Trecho do documento:
▬▬▬▬▬▬▬▬▬▬
A tribatização ameaça a unidade do País devido a uma agenda globalizante, identitária em torno de uma disputa ideológica ultrapassada entre setores de esquerda e da direita. Sem falar na aposta de Jair Bolsonaro na divisão e fragmentação da sociedade. Falta também experiência ao presidente da República para executar uma agenda impossível de ser cumprida com o seu jeito de governar.

Com isso, o Brasil vive um momento de “desorientação” que afeta a área econômica, política e social. O alerta, em entrevista a’Os Divergentes, é do ex-ministro dos governos de Lula e Dilma, Aldo Rebelo – que também foi presidente da Câmara dos Deputados.

O caminho para sair desta barafunda é confiar que a democracia seja mediadora dos conflitos na sociedade. A onda de negação da política, devido a atuação equivocada do Ministério Público e da Polícia Federal, está passando.

“Não é o ódio, a divisão da sociedade, pregada por este Governo. O presidente da República, que deveria ser um agente da unidade do País, da conciliação, mas não. Postula cavar um fosso, um abismo entre os segmentos da sociedade por razões ideológicas, por razões secundárias”.

“A questão ideológica é falsa. O País não está dividido entre direita e esquerda”, disse o ex-filiado do PC do B e ex-ministro que ocupou as pastas da Defesa, Ciência e Tecnologia, Articulação de Governo e Esportes. Hoje, ele está sem partido, depois de passar também pelo PSB e Solidariedade – mas tem simpatia pelo PDT.

Ele defende a construção de um entendimento nacional envolvendo trabalhadores e empresários, considerados pela burocracia de Estado como quase criminosos, para contribuir com o crescimento da economia. O crescimento pode resolver o desemprego, gerar renda da população e equacionar os desequilíbrios fiscais da União, estados e municípios.

Enquanto aguarda as eleições municipais de 2020 para definir sua volta aos quadros partidários, Aldo vem dedicando seu tempo a palestras em sindicatos dos trabalhadores, entidades empresariais e igrejas, passando suas visões de que o Brasil vive um momento de “desorientação” por falta de rumo na áreas econômica, política e social.

Aldo Rebelo critica grande parte da esquerda, que renegou a causa patriota em busca de uma agenda cosmopolita, globalizante, identitária. “Não se pode esperar da esquerda uma agenda que una mais amplamente o País em torno de seus grandes objetivos. E da direita muito menos”.

Para Rebelo, “gente que esteja com agenda de globalização, seja ela identitária, ou pró-americana, isso não serve para o Brasil”.

Em conversa de mais de uma hora no Hotel Nacional de Brasília, ele falou na importância da classe política se livrar da corrupção, de acabar o modelo denuncista de fazer política onde um parlamentar utiliza o Ministério Público e a imprensa para atacar seus adversários.
▬▬▬▬▬▬▬▬▬▬
Dados extraídos:

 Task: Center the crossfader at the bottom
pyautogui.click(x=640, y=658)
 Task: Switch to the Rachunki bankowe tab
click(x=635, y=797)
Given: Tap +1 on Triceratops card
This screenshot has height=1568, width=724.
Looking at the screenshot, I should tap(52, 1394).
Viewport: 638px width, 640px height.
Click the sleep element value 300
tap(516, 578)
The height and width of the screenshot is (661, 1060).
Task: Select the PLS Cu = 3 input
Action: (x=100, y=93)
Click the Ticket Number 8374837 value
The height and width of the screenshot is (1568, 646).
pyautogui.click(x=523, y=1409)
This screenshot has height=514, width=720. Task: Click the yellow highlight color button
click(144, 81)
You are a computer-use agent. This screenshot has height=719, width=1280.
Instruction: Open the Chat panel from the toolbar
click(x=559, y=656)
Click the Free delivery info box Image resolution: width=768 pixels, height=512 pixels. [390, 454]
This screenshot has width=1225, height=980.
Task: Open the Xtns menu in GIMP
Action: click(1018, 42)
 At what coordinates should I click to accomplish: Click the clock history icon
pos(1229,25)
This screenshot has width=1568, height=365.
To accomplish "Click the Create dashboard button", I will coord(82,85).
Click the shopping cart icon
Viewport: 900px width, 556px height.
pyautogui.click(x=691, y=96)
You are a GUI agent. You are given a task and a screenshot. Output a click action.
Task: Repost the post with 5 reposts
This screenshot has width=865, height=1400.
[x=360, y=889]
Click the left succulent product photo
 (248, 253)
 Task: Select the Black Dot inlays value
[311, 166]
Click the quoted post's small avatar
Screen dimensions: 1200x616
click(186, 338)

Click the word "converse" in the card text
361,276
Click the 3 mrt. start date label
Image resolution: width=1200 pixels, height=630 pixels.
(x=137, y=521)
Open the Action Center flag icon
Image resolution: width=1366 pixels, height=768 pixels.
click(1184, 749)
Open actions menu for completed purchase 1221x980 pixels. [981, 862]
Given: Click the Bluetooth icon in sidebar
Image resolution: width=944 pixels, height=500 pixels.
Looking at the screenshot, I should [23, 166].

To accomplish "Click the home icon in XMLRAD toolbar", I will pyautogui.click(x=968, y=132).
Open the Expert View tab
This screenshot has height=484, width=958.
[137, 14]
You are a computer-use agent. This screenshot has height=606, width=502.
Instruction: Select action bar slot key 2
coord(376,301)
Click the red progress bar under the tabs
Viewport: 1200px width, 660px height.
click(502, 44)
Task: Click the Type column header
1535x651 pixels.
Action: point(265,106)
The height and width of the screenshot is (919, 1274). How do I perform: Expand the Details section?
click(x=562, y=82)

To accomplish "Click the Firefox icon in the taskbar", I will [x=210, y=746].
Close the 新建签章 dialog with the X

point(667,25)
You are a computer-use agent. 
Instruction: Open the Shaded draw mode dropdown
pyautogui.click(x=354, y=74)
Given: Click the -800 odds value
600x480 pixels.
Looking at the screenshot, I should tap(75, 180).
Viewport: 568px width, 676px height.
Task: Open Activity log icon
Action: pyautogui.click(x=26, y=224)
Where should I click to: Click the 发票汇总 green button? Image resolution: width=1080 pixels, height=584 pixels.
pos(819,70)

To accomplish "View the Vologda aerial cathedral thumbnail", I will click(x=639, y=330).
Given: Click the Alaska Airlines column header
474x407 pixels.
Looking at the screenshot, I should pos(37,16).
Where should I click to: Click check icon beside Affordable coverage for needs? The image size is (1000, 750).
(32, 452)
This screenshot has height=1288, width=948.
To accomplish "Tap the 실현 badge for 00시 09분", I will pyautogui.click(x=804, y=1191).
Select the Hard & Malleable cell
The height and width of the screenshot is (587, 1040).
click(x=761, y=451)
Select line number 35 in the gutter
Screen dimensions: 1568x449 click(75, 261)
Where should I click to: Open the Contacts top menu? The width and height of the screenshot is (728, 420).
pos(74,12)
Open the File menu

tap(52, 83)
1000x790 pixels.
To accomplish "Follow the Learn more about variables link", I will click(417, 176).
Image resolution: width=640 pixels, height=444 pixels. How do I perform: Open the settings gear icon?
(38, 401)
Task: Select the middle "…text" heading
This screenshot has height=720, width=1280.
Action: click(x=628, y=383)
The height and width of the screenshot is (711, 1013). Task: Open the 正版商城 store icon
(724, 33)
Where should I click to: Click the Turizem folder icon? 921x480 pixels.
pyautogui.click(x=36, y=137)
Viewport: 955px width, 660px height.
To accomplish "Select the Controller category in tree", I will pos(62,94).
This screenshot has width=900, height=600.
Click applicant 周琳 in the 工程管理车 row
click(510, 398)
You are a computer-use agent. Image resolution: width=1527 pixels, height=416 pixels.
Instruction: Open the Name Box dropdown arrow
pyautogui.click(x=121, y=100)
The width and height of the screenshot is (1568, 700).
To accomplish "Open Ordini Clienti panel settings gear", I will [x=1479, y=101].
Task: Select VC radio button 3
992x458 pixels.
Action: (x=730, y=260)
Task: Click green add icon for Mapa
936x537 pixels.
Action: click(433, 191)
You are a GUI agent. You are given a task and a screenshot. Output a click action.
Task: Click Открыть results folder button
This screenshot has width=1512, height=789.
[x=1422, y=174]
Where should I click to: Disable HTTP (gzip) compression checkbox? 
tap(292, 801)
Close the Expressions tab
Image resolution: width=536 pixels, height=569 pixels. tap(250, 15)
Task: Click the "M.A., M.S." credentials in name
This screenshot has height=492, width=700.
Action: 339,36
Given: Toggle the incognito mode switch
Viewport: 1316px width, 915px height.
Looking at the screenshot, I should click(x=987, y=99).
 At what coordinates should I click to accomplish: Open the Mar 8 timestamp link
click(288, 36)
▬▬▬▬▬▬▬▬▬▬
Requisitos do exercício:
A) Transcreva a passagem do trecho entre "Enquanto aguarda as" e "áreas econômica, política e social.", inclusive.
B) Responda com base no trecho:
(i) Em que local ocorreu a conversa de mais de uma hora com Aldo Rebelo?
(ii) Quais pastas ele ocupou como ministro?
(iii) Que eleições ele aguarda para definir sua volta aos quadros partidários?
A listagem provém de outra fonte.

Respostas às tarefas:
A)
Enquanto aguarda as eleições municipais de 2020 para definir sua volta aos quadros partidários, Aldo vem dedicando seu tempo a palestras em sindicatos dos trabalhadores, entidades empresariais e igrejas, passando suas visões de que o Brasil vive um momento de “desorientação” por falta de rumo na áreas econômica, política e social.

B)
(i) No Hotel Nacional de Brasília.
(ii) Defesa, Ciência e Tecnologia, Articulação de Governo e Esportes.
(iii) As eleições municipais de 2020.